[Start of Attachment]

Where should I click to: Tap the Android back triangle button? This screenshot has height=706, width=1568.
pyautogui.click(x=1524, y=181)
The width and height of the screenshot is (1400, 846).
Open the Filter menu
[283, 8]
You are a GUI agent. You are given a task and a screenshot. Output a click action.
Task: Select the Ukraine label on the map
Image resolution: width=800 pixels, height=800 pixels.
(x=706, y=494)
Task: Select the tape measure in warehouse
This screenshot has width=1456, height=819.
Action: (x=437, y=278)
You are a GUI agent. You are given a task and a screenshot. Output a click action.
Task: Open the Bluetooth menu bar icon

[End of Attachment]

With "Select" as the string to look for, count the matching lines in the entries above and report only the number.

Final answer ->
2